▶ Try it
Repeat exactly, and only, the lines below starting at the line that contains "574x567 pixels." and ending at the line that contains "Task: Toggle the BGS alt Enabled box", inclusive of both.

[Start of section]

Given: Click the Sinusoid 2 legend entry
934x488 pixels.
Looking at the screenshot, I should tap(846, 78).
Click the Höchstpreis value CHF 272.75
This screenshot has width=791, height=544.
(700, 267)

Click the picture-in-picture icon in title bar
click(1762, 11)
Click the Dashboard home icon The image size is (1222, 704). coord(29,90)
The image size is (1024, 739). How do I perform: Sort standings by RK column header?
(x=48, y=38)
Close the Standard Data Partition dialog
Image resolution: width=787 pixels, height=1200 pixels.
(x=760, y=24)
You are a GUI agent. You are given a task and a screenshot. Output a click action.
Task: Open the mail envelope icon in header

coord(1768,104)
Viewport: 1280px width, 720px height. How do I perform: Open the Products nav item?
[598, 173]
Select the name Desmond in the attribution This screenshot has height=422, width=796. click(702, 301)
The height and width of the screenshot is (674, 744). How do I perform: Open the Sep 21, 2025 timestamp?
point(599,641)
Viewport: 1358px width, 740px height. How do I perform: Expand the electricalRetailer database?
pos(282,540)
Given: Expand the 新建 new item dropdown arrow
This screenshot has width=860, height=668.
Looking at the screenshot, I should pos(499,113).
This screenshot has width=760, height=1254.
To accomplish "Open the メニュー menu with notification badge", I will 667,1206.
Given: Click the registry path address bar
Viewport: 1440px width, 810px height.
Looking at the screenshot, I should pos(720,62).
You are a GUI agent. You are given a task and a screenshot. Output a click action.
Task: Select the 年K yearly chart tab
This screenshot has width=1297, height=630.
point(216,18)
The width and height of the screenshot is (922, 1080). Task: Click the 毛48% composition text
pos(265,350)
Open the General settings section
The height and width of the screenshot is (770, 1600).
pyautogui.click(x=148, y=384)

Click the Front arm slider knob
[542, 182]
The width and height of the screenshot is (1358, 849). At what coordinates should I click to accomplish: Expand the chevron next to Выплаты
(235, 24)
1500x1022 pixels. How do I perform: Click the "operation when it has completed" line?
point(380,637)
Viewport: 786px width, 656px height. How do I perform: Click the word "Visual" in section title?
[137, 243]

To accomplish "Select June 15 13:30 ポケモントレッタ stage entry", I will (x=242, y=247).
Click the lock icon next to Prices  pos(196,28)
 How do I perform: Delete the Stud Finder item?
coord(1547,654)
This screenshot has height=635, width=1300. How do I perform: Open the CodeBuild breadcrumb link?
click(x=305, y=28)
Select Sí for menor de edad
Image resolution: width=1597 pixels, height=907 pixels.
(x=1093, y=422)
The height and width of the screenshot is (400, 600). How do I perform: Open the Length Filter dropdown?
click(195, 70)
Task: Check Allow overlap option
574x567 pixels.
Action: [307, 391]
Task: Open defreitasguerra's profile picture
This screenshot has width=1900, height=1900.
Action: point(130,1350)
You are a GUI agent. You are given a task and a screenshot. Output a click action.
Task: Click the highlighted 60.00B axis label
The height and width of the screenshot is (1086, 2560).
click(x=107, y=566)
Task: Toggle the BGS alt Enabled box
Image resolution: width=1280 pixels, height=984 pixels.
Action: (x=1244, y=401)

[End of section]

▶ Your solution
574x567 pixels.
Action: [307, 391]
Task: Open defreitasguerra's profile picture
This screenshot has width=1900, height=1900.
Action: point(130,1350)
You are a GUI agent. You are given a task and a screenshot. Output a click action.
Task: Click the highlighted 60.00B axis label
The height and width of the screenshot is (1086, 2560).
click(x=107, y=566)
Task: Toggle the BGS alt Enabled box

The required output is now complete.